As we saw in the plot, there is a small positive slope between average xG and date (0.00021). While this does show statistical significance with a low p-value, our \(R^2\) value is very low (0.04). This means that only 4% of the variability in xG is accounted for by the model with date. Thus, date alone is not a strong factor in explaining changes in xG. This relationship is made clearer on the plot below:

ggplot(ts_data, aes(x = date, y = avg_xg)) +
  geom_line(alpha = 0.3) +
  geom_smooth(se = FALSE, color = "blue") +
  labs(title = "Smoothed Trend of Average xG Over Time")
## `geom_smooth()` using method = 'loess' and formula = 'y ~ x'
## Warning: Removed 15 rows containing non-finite outside the scale range
## (`stat_smooth()`).

Seasonality

ts_clean <- ts_data %>%
  filter(!is.na(avg_xg))

acf(ts_clean$avg_xg, main = "ACF of Average xG")

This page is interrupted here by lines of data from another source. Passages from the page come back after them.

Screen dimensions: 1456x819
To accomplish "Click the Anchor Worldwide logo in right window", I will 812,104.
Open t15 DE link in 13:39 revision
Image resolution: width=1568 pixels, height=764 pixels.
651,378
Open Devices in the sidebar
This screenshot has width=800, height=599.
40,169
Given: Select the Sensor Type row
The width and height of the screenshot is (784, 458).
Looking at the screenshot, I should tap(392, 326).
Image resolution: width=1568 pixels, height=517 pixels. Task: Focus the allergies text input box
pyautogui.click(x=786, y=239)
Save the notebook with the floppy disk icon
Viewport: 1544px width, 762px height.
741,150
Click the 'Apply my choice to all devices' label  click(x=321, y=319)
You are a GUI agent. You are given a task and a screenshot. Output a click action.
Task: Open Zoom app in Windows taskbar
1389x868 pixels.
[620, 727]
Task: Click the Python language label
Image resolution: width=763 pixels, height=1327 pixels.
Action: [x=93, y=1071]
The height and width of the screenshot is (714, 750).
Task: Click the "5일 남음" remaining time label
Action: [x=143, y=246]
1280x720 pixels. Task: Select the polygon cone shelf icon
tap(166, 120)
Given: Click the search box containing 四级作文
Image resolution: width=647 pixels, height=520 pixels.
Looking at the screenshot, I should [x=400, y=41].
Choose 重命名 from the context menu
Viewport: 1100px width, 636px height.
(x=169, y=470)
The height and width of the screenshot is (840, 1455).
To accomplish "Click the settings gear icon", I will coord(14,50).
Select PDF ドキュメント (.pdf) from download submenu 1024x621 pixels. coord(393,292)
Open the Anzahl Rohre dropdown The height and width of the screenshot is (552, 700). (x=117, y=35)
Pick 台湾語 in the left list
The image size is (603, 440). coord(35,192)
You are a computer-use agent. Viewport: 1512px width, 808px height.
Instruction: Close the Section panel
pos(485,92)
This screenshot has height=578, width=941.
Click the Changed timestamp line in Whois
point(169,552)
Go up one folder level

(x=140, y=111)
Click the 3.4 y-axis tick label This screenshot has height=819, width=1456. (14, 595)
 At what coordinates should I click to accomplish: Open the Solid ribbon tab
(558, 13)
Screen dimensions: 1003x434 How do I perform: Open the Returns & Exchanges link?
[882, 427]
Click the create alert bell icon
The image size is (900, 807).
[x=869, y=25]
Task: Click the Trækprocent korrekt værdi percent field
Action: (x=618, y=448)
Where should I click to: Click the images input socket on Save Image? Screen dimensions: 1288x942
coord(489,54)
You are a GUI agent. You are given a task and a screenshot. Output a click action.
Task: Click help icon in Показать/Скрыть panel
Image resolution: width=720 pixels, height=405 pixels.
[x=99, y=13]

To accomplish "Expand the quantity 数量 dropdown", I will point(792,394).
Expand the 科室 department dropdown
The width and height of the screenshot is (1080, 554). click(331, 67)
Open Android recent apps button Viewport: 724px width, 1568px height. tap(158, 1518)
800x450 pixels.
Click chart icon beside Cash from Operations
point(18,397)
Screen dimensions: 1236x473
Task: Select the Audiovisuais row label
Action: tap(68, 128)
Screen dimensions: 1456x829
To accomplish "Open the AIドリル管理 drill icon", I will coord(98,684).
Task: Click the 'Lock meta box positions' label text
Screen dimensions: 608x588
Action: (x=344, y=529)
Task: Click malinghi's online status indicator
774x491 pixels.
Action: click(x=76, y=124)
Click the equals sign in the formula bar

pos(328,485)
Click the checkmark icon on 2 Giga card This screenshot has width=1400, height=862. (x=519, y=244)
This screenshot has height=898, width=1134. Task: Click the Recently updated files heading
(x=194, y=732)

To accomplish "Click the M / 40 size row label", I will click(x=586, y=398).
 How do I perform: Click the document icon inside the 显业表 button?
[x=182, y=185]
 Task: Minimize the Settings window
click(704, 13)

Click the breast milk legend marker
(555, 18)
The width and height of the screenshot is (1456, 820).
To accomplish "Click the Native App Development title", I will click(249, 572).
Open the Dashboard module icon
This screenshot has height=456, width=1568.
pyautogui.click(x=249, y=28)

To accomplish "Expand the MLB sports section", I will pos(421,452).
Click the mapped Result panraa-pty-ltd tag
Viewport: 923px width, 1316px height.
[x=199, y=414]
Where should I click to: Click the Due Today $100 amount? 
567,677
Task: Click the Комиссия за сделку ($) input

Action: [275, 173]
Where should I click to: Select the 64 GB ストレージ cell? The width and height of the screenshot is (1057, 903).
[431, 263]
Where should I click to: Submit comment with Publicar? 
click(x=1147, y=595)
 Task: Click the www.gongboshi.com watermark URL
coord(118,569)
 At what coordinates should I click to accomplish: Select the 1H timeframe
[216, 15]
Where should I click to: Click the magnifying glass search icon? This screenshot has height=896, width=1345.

pacf(ts_clean$avg_xg, main = "PACF of Average xG")

Most lags seem to stay within the dashed lines, outside of lags 4, 8, 11, and 17 in the PACF plot (plus a couple more in the ACF plot), but none rise highly above the bounds. This indicates that there is no strong repeating pattern in average xG over time, which mirrors what we saw in our linear model above. There may be some small short-term dependencies (like with the indicated lags above) but these appear inconsistent and are not generally evenly spaced. Thus, we don’t seem to have any true seasonality. There is no clear autoregressive structure, so it does not appear that average xG over 1 day is affected too much by previous days or the date in general.

We do see a slight oscillating pattern in the plots, but this is very weak and the lack of regular spacing + small magnitude of correlations in the plots show that any seasonality in the data is minimal. Overall, there are only some minor short term dependencies and no real strong, consistent seasonal structure.